What is needed: Copy only the lines of the records that begin at the one with "Task: Show the Development category bookmarks" and end after the one with "How do I perform: Click", requests included. Add 92 to each coordinate in the answers.

Material for the task:
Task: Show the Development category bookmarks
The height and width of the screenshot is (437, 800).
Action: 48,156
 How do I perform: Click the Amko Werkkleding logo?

--

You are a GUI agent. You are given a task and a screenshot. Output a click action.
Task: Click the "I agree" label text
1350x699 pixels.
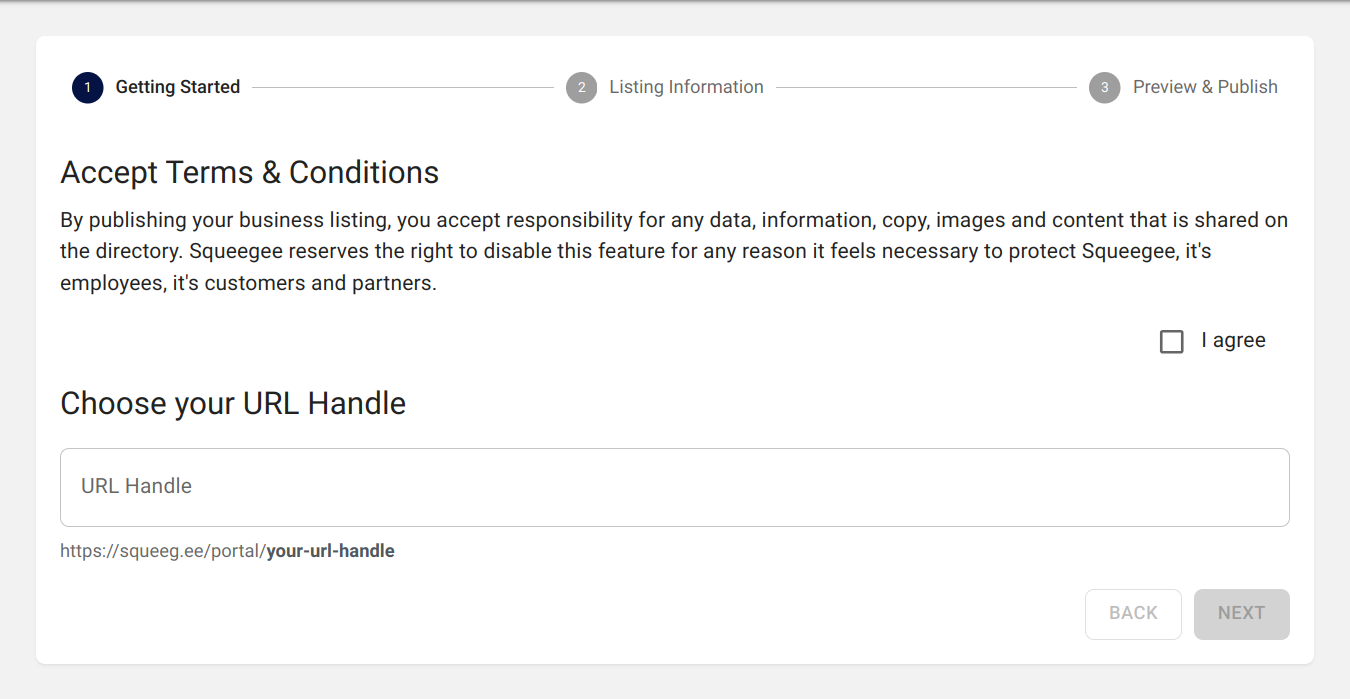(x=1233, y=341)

---

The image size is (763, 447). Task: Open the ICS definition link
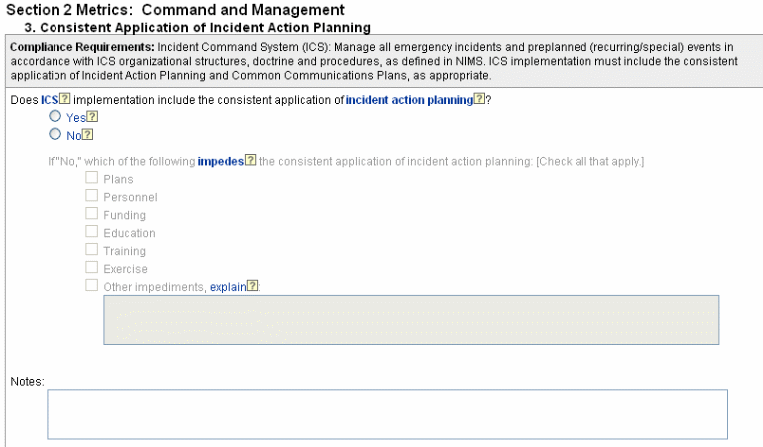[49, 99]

Full response:
Task: Show the Development category bookmarks
The height and width of the screenshot is (437, 800).
Action: 140,248
 How do I perform: Click the Amko Werkkleding logo?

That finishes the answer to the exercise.